What to work on: Begin with the line containing "Close the 历史记录 history panel", end with the last line of the records, and retype everything in between exactly, without the pictures.

Supplied information:
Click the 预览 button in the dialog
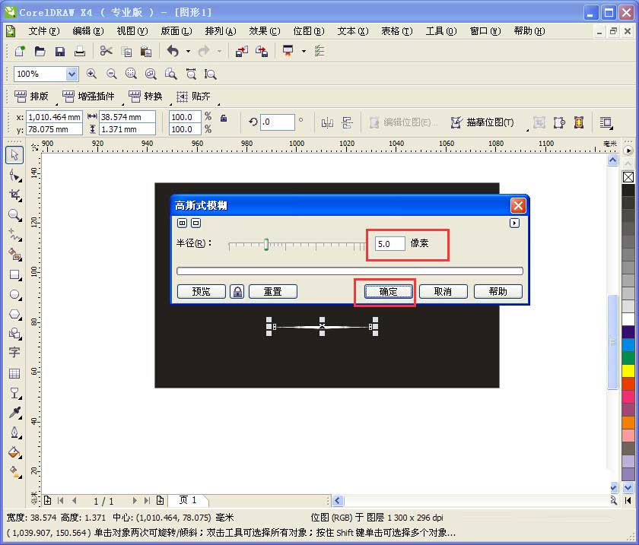The image size is (639, 545). pyautogui.click(x=201, y=291)
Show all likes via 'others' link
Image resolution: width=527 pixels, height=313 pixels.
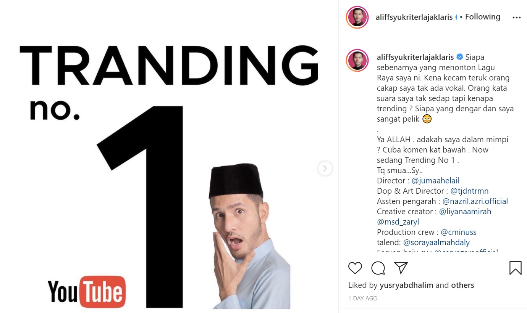point(462,285)
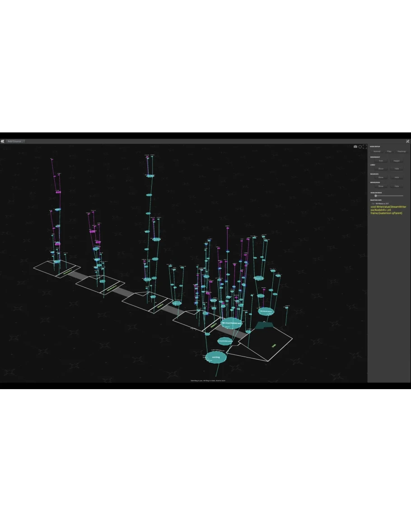Toggle fullscreen with corner-brackets icon
This screenshot has height=522, width=411.
point(364,146)
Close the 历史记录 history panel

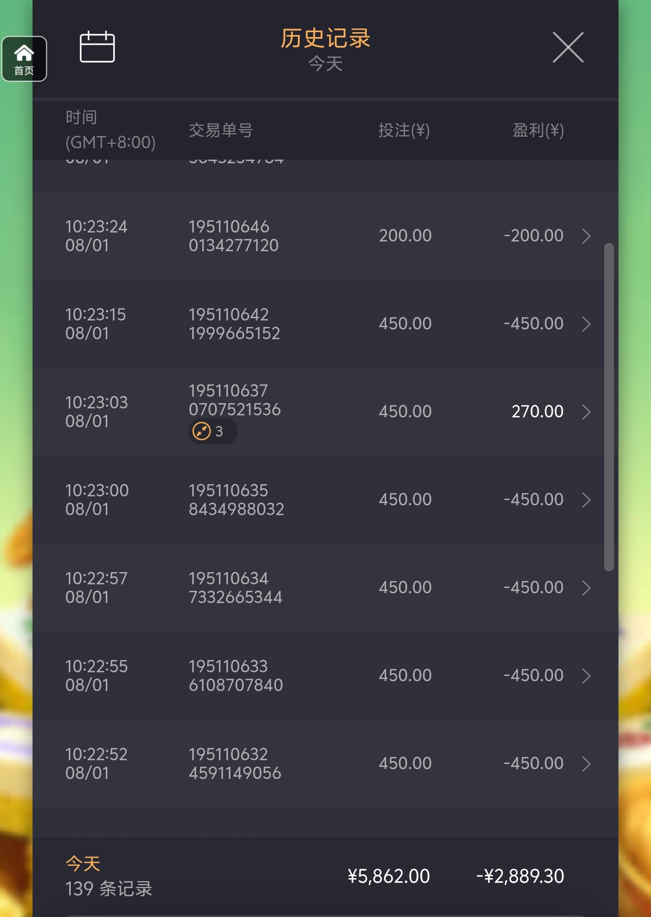[x=568, y=48]
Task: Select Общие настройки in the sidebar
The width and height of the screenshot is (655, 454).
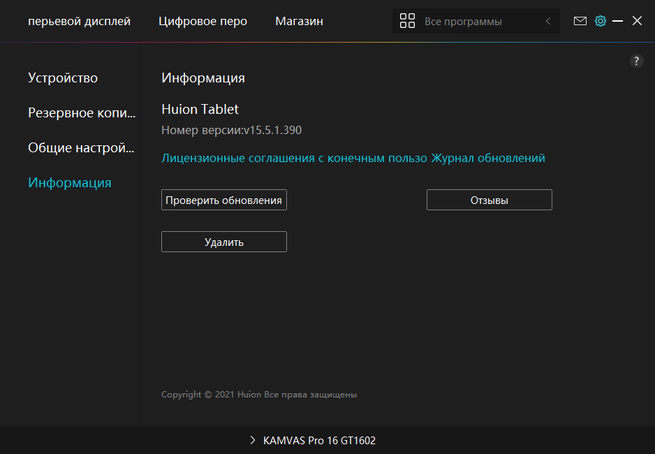Action: (80, 148)
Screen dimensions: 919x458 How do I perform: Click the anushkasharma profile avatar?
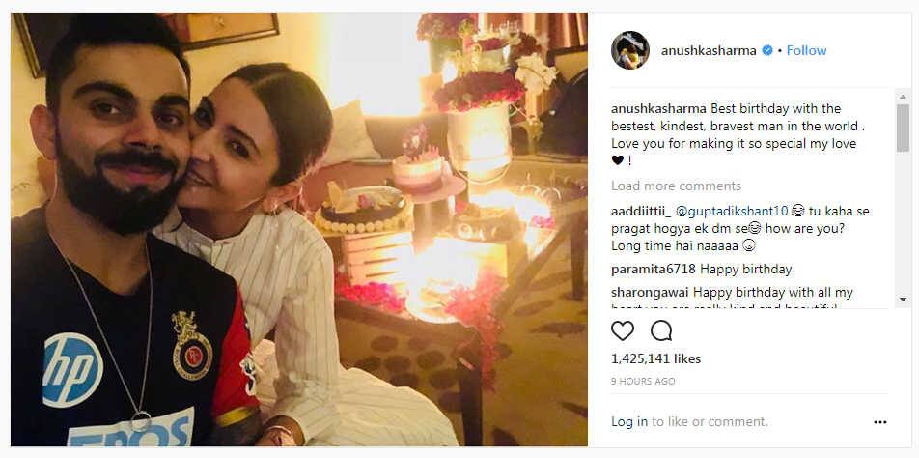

Response area:
Close the 历史记录 history panel

[x=568, y=48]
Task: Select Общие настройки in the sidebar
The width and height of the screenshot is (655, 454).
Action: (80, 148)
Screen dimensions: 919x458 How do I perform: Click the anushkasharma profile avatar?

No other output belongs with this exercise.